**Written exercise:**
Answer these questions from the passage on server I/O devices:
1. What does the network switch have for each server?
2. Why is each server usually limited to hosting a single application?
3. Which two dedicated I/O devices are allocated to the server in certain networking applications?

**Document:**
^^^^

Traditional server systems were designed so that each server had dedicated input/output (I/O) devices. The I/O devices were either integrated onto the server motherboard or added by the vendor or customer in form of an add-in card, such as PCI (Peripheral Component Interconnect) or PCI-Express adapter cards. All resources of the I/O device were utilized only by the associated server. When multiple servers are deployed together, say in a network, each server has a dedicated network adapter that performs the required I/O functions. These servers are usually connected to a network switch, which has a port reserved for each server.
Each server is usually limited to hosting a single application to avoid operating system (OS) conflicts. When an application is deployed onto a server, I/O devices are allocated and the system is configured in order to host that particular application. For example, in certain networking applications, dedicated I/O devices—a network adapter and a storage adapter—are allocated to the server. The system configuration involves installing an OS and application software on the server, configuring the local adapters, connecting the server to switches, configuring the network and storage fabric to associate those connections to the required network and storage devices, etc. In scenarios where an application needs to be moved due to server failure or other reasons, the server to which the application is moved needs to be reconfigured again. The resources involved in such reconfigurations may also negatively impact the cost of operation of the server due to long server downtime.

^^^^

**Data entries:**
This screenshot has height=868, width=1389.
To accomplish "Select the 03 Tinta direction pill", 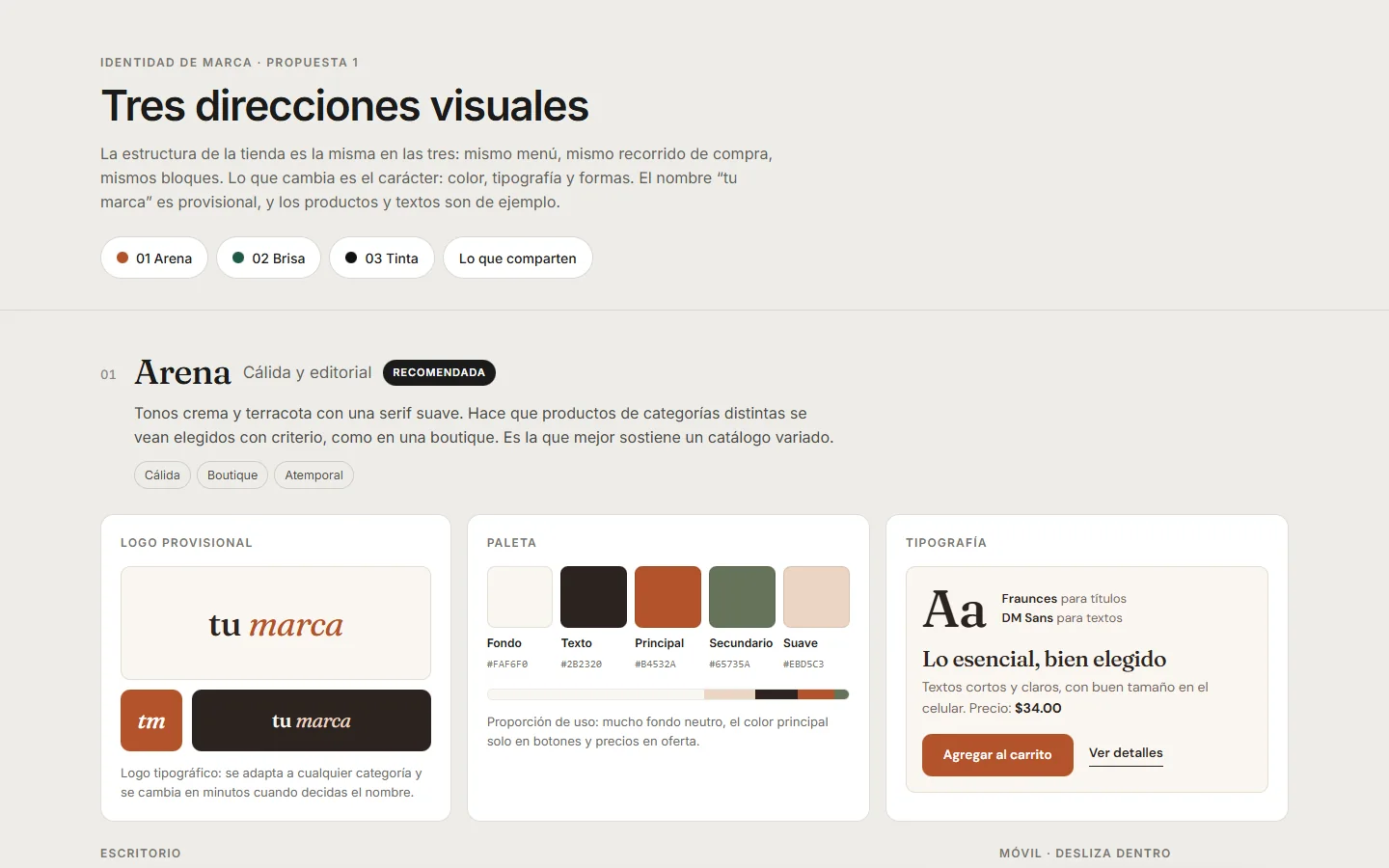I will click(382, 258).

^^^^

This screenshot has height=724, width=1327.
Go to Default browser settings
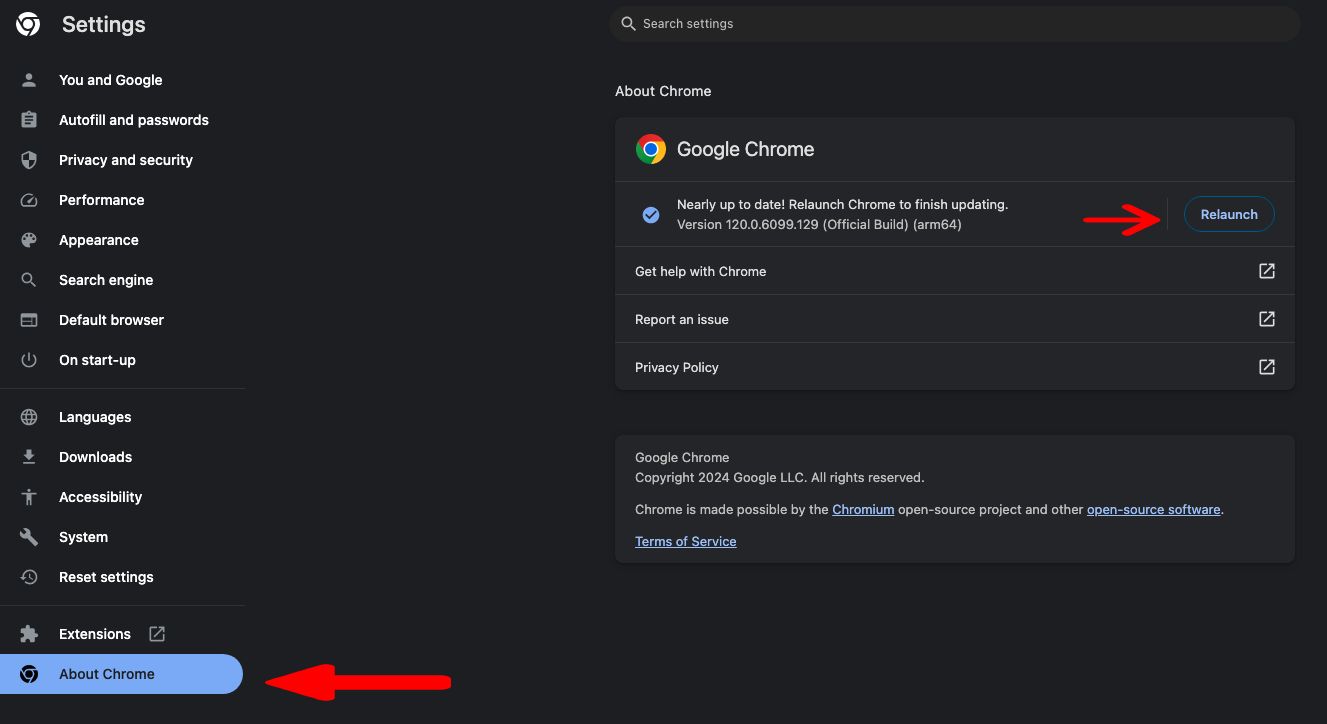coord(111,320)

^^^^

**Response for this exercise:**
1. A port reserved for that server.
2. To avoid operating system (OS) conflicts.
3. A network adapter and a storage adapter.